### Work order
Each entry should be written out once more, exactly as given below.

Records from a collection
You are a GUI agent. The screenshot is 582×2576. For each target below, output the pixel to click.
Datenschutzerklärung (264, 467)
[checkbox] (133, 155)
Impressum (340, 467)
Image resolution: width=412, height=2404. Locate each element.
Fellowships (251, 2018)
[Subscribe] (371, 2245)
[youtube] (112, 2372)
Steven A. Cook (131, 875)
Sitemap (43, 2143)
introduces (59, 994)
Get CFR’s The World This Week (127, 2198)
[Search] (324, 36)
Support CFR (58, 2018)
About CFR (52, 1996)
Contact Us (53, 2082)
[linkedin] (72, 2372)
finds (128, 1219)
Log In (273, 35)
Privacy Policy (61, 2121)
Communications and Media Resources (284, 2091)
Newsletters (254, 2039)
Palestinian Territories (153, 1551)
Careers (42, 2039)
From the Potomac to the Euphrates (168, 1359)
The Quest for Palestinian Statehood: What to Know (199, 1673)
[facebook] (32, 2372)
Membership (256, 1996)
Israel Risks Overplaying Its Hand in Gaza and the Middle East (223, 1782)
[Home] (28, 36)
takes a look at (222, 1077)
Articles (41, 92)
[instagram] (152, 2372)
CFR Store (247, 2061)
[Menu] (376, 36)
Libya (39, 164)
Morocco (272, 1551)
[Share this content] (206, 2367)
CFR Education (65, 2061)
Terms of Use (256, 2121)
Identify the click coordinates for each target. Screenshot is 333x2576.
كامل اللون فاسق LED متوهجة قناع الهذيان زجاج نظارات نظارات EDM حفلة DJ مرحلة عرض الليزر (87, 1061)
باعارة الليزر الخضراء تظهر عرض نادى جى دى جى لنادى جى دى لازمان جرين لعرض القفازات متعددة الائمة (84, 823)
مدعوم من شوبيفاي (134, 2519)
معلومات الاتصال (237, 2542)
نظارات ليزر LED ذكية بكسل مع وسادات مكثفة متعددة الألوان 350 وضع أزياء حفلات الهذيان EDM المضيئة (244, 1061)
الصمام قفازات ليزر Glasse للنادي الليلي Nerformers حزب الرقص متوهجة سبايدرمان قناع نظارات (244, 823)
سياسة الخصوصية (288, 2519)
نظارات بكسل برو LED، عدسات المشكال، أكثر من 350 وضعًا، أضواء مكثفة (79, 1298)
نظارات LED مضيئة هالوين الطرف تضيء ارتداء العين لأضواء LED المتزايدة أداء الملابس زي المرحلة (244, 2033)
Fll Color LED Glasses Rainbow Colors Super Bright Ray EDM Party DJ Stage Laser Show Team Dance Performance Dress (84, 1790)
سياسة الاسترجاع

### Exercise response
You are a GUI agent. The screenshot is 582×2576. For each target below, output the pixel to click.
Datenschutzerklärung (264, 467)
[checkbox] (133, 155)
Impressum (340, 467)
Image resolution: width=412, height=2404. Locate each element.
Fellowships (251, 2018)
[Subscribe] (371, 2245)
[youtube] (112, 2372)
Steven A. Cook (131, 875)
Sitemap (43, 2143)
introduces (59, 994)
Get CFR’s The World This Week (127, 2198)
[Search] (324, 36)
Support CFR (58, 2018)
About CFR (52, 1996)
Contact Us (53, 2082)
[linkedin] (72, 2372)
finds (128, 1219)
Log In (273, 35)
Privacy Policy (61, 2121)
Communications and Media Resources (284, 2091)
Newsletters (254, 2039)
Palestinian Territories (153, 1551)
Careers (42, 2039)
From the Potomac to the Euphrates (168, 1359)
The Quest for Palestinian Statehood: What to Know (199, 1673)
[facebook] (32, 2372)
Membership (256, 1996)
Israel Risks Overplaying Its Hand in Gaza and the Middle East (223, 1782)
[Home] (28, 36)
takes a look at (222, 1077)
Articles (41, 92)
[instagram] (152, 2372)
CFR Store (247, 2061)
[Menu] (376, 36)
Libya (39, 164)
Morocco (272, 1551)
[Share this content] (206, 2367)
CFR Education (65, 2061)
Terms of Use (256, 2121)
Identify the click coordinates for each target. Screenshot is 333x2576.
كامل اللون فاسق LED متوهجة قناع الهذيان زجاج نظارات نظارات EDM حفلة DJ مرحلة عرض الليزر (87, 1061)
باعارة الليزر الخضراء تظهر عرض نادى جى دى جى لنادى جى دى لازمان جرين لعرض القفازات متعددة الائمة (84, 823)
مدعوم من شوبيفاي (134, 2519)
معلومات الاتصال (237, 2542)
نظارات ليزر LED ذكية بكسل مع وسادات مكثفة متعددة الألوان 350 وضع أزياء حفلات الهذيان EDM المضيئة (244, 1061)
الصمام قفازات ليزر Glasse للنادي الليلي Nerformers حزب الرقص متوهجة سبايدرمان قناع نظارات (244, 823)
سياسة الخصوصية (288, 2519)
نظارات بكسل برو LED، عدسات المشكال، أكثر من 350 وضعًا، أضواء مكثفة (79, 1298)
نظارات LED مضيئة هالوين الطرف تضيء ارتداء العين لأضواء LED المتزايدة أداء الملابس زي المرحلة (244, 2033)
Fll Color LED Glasses Rainbow Colors Super Bright Ray EDM Party DJ Stage Laser Show Team Dance Performance Dress (84, 1790)
سياسة الاسترجاع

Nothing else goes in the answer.